* WHAT THE TASK ASKS
Please repeat the listing in its entirety, without any alteration.

* GIVEN DATA
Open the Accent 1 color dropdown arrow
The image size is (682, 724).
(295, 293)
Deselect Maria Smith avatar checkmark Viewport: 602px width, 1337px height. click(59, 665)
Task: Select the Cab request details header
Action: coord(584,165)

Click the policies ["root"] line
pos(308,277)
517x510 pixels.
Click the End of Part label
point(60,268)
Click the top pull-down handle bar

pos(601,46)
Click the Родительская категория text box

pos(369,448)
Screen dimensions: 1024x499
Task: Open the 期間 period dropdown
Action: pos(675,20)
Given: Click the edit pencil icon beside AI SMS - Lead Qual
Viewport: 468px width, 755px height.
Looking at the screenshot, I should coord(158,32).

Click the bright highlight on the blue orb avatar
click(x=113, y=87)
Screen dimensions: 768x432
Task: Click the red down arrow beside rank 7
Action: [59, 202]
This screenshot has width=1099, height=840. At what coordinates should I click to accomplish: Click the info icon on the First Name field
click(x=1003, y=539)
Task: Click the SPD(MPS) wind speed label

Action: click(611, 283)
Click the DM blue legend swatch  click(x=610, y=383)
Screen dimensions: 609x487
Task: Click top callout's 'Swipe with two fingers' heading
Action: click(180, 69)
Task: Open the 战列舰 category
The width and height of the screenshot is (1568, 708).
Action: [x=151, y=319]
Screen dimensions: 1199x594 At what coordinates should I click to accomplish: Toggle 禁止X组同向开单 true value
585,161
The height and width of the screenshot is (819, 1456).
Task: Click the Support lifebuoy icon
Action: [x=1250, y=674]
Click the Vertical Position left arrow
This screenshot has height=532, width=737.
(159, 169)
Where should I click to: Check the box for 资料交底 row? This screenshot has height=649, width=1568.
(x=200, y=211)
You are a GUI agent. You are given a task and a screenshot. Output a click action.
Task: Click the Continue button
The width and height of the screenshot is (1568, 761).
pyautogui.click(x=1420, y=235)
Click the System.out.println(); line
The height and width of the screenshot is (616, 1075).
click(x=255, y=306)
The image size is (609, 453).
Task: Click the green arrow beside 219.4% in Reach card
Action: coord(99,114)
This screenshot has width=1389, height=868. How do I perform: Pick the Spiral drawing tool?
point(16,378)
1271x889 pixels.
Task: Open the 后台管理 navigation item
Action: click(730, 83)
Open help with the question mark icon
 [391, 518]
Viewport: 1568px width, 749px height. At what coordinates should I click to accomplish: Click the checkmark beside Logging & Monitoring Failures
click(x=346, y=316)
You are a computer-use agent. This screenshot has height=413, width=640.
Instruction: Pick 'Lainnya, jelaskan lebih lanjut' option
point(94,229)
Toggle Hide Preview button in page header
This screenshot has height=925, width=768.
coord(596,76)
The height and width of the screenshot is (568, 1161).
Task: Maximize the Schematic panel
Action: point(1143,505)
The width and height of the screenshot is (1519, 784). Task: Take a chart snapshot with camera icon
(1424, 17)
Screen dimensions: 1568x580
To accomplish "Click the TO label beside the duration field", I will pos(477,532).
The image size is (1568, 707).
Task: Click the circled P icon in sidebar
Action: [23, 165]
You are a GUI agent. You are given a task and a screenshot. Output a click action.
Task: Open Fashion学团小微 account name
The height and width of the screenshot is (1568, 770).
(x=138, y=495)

* EXERCISE RESULT
Open the Accent 1 color dropdown arrow
The image size is (682, 724).
(295, 293)
Deselect Maria Smith avatar checkmark Viewport: 602px width, 1337px height. click(59, 665)
Task: Select the Cab request details header
Action: coord(584,165)

Click the policies ["root"] line
pos(308,277)
517x510 pixels.
Click the End of Part label
point(60,268)
Click the top pull-down handle bar

pos(601,46)
Click the Родительская категория text box

pos(369,448)
Screen dimensions: 1024x499
Task: Open the 期間 period dropdown
Action: pos(675,20)
Given: Click the edit pencil icon beside AI SMS - Lead Qual
Viewport: 468px width, 755px height.
Looking at the screenshot, I should coord(158,32).

Click the bright highlight on the blue orb avatar
click(x=113, y=87)
Screen dimensions: 768x432
Task: Click the red down arrow beside rank 7
Action: [59, 202]
This screenshot has width=1099, height=840. At what coordinates should I click to accomplish: Click the info icon on the First Name field
click(x=1003, y=539)
Task: Click the SPD(MPS) wind speed label

Action: click(611, 283)
Click the DM blue legend swatch  click(x=610, y=383)
Screen dimensions: 609x487
Task: Click top callout's 'Swipe with two fingers' heading
Action: click(180, 69)
Task: Open the 战列舰 category
The width and height of the screenshot is (1568, 708).
Action: [x=151, y=319]
Screen dimensions: 1199x594 At what coordinates should I click to accomplish: Toggle 禁止X组同向开单 true value
585,161
The height and width of the screenshot is (819, 1456).
Task: Click the Support lifebuoy icon
Action: [x=1250, y=674]
Click the Vertical Position left arrow
This screenshot has height=532, width=737.
(159, 169)
Where should I click to: Check the box for 资料交底 row? This screenshot has height=649, width=1568.
(x=200, y=211)
You are a GUI agent. You are given a task and a screenshot. Output a click action.
Task: Click the Continue button
The width and height of the screenshot is (1568, 761).
pyautogui.click(x=1420, y=235)
Click the System.out.println(); line
The height and width of the screenshot is (616, 1075).
click(x=255, y=306)
The image size is (609, 453).
Task: Click the green arrow beside 219.4% in Reach card
Action: coord(99,114)
This screenshot has width=1389, height=868. How do I perform: Pick the Spiral drawing tool?
point(16,378)
1271x889 pixels.
Task: Open the 后台管理 navigation item
Action: click(730, 83)
Open help with the question mark icon
 [391, 518]
Viewport: 1568px width, 749px height. At what coordinates should I click to accomplish: Click the checkmark beside Logging & Monitoring Failures
click(x=346, y=316)
You are a computer-use agent. This screenshot has height=413, width=640.
Instruction: Pick 'Lainnya, jelaskan lebih lanjut' option
point(94,229)
Toggle Hide Preview button in page header
This screenshot has height=925, width=768.
coord(596,76)
The height and width of the screenshot is (568, 1161).
Task: Maximize the Schematic panel
Action: point(1143,505)
The width and height of the screenshot is (1519, 784). Task: Take a chart snapshot with camera icon
(1424, 17)
Screen dimensions: 1568x580
To accomplish "Click the TO label beside the duration field", I will pos(477,532).
The image size is (1568, 707).
Task: Click the circled P icon in sidebar
Action: [23, 165]
You are a GUI agent. You are given a task and a screenshot. Output a click action.
Task: Open Fashion学团小微 account name
The height and width of the screenshot is (1568, 770).
(x=138, y=495)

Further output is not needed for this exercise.